TOUS LES observateurs le disent : il est difficile, pour ne pas dire impossible, de se forger un avis neutre et éclairé sur l’affaire « CHIPS ». Passion, manipulation, intrigue et dissimulation, sont les ingrédients d’une recette aux conséquences désastreuses, puisque l’hôpital croule sous les dettes, et que sa reconstruction sur un site unique se trouve compromise.
Une kyrielle de querelles médicales et politiques a fleuri au cours de ces dernières années, et l’on assiste aujourd’hui à une escalade verbale. Pierre Morange, dans une déclaration à l’APM, exige la « démission » du patron de l’ARS d’Ile-de-France. « Je ne céderai et ne reculerai jamais », ajoute l’élu UMP, en réaction à la volonté de Claude Evin d’arrêter la procédure devant aboutir à la construction d’un hôpital unique.
Le CHIPS, c’est avant tout l’histoire d’une fusion ratée, décidée par les tutelles en 1997 alors que les élus locaux et les médecins n’y étaient pas disposés. Pour objectiver les faits, un seul moyen : la lecture attentive de deux volumineux rapports* rendus publics il y a peu. Le premier, rédigé par l’IGAS (Inspection générale des affaires sociales), a été remis à Roselyne Bachelot en juin 2010. Le second, commandé par le directeur de cabinet de l’ancienne ministre à deux conseillers généraux des établissements de santé, a été remis à l’ARS d’Ile-de-France le mois dernier. C’est sur la base de ce dernier document que l’ARS a pris les décisions contestées par Pierre Morange.
Fuite en avant.
L’IGAS et les conseillers généraux parviennent aux mêmes conclusions financières.

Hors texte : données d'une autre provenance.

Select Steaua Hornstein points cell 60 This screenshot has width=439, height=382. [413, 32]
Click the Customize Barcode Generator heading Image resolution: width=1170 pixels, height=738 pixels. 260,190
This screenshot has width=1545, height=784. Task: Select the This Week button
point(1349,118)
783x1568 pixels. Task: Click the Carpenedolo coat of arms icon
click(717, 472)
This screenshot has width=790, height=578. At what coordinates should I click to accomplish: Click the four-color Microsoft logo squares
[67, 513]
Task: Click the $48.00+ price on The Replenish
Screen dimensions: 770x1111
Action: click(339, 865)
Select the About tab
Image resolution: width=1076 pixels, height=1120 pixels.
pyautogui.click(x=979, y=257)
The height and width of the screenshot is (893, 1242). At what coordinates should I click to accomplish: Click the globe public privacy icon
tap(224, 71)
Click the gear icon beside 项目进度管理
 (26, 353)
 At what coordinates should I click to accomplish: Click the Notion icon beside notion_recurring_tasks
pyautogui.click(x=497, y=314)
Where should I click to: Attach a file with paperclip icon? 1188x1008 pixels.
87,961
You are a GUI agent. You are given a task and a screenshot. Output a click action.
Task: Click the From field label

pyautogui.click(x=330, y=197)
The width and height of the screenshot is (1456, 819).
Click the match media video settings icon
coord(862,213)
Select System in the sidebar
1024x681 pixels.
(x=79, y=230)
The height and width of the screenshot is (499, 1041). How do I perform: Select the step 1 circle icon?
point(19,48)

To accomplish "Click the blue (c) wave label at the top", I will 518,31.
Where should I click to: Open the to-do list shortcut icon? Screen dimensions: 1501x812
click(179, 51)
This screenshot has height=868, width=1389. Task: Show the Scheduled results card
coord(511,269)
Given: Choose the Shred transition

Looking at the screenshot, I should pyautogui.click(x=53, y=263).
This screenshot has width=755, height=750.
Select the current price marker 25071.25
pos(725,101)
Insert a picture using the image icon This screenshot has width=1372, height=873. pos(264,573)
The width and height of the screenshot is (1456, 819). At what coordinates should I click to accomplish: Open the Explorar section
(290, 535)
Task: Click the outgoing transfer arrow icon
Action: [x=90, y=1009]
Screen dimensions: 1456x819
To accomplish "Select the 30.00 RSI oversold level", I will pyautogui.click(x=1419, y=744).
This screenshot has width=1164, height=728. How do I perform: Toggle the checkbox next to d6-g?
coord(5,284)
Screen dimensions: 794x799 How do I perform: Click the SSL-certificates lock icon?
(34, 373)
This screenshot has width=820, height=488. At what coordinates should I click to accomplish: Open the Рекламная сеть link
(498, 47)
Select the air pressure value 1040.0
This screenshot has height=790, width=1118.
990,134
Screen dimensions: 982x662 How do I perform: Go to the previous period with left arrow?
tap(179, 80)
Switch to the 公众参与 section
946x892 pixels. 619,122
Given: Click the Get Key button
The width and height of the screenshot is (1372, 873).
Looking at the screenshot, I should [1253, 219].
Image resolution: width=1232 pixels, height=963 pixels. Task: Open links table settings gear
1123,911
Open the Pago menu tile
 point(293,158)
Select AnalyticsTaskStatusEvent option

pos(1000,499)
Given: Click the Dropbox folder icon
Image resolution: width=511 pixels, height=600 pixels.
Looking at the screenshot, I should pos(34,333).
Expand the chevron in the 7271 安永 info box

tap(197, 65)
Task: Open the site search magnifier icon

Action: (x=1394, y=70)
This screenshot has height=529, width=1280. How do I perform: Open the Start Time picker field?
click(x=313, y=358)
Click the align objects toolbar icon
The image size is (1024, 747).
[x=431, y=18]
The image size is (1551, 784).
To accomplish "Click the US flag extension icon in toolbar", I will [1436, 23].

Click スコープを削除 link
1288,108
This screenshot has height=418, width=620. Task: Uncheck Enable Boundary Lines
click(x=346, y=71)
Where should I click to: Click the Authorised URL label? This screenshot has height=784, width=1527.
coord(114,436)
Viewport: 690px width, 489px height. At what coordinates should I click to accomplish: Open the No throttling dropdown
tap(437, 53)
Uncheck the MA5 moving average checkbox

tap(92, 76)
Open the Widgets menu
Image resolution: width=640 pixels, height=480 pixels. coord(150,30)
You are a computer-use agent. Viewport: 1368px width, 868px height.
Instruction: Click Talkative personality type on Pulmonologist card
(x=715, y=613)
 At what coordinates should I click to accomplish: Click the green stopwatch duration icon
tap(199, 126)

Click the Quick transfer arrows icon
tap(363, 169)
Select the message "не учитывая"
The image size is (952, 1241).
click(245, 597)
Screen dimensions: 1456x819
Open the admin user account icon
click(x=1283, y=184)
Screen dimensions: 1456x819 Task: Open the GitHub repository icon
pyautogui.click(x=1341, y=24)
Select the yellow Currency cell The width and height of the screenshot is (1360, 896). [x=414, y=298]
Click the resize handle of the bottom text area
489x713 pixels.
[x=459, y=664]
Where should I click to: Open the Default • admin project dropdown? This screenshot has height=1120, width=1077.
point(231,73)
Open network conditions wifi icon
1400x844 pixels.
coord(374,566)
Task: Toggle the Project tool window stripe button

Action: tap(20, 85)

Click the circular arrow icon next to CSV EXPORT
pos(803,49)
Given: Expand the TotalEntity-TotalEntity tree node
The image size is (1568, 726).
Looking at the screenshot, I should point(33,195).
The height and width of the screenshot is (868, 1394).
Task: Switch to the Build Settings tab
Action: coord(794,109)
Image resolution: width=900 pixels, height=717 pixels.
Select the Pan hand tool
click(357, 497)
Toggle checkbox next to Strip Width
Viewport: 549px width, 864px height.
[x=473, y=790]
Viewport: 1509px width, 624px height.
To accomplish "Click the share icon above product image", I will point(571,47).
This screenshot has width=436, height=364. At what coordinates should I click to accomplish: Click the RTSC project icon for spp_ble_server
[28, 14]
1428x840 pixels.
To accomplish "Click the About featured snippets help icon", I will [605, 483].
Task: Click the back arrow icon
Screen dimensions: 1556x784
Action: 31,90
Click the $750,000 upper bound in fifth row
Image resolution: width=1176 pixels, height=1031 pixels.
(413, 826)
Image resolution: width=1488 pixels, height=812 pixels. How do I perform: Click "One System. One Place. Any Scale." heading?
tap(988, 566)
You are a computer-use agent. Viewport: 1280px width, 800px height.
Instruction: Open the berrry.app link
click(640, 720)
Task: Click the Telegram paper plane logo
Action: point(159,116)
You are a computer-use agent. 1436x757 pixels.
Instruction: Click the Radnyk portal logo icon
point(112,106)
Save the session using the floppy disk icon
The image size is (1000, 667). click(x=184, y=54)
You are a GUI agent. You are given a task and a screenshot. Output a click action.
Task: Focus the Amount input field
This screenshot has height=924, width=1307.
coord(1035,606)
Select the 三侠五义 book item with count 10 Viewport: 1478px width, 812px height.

Le CHIPS, plus gros hôpital francilien hors AP-HP, a les comptes dans le rouge vif. Son retour à l’équilibre est illusoire à court terme. L’endettement, « proche de 100 % », voue à un échec quasi certain le projet de déménagement, estiment les conseillers généraux. Aucun protagoniste n’est épargné par l’IGAS. Il est reproché à l’ARHIF (Agence régionale de l’hospitalisation d’Ile-de-France) d’avoir manqué de poigne et de discernement face à l’ampleur du déficit masqué pendant des années par la direction de l’établissement. Au ministère de la Santé, d’avoir manqué « de clarté » dans les objectifs imposés au CHIPS. Aux élus locaux, d’avoir fortement « pesé » sur la vie de l’hôpital. Aux cliniciens, d’avoir codé sans rigueur.
Au médecin DIM, l’IGAS reproche un amateurisme ayant plombé les comptes de l’hôpital - « La facturation était une boîte noire ». À l’ancienne équipe de direction, une gestion « insincère » des comptes s’étant traduite par « une fuite en avant du déficit ». Au directeur nommé en 2007, un management contre productif et des recrutements « parfois discutables ». « Cette nomination (du directeur Gilbert Chodorge, NDLR) constitue une erreur », écrivent les inspecteurs, tout en lui reconnaissant « une réussite incontestable », puisque Gilbert Chodorge a su faire fondre le déficit. Au SNCH (Syndicat national des cadres hospitaliers) enfin, l’IGAS reproche son implication sur le dossier.
Aujourd’hui, le CHIPS est au milieu du gué, avec sur les bras un terrain à Chambourcy acheté 21 millions d’euros. L’IGAS demande sa mise sous administration provisoire. Et se défend face aux accusations prononcées par Gilbert Chodorge, mettant en cause son impartialité. Pour Pierre Morange, les deux rapports précités sont « à charge ». Le député-maire demande à Xavier Bertrand d’intervenir sur le dossier. Claude Evin, qui gère là son premier bras de fer politique en tant que DG d’ARS, a prévu de se rendre ces jours-ci au CHIPS pour expliquer sa position.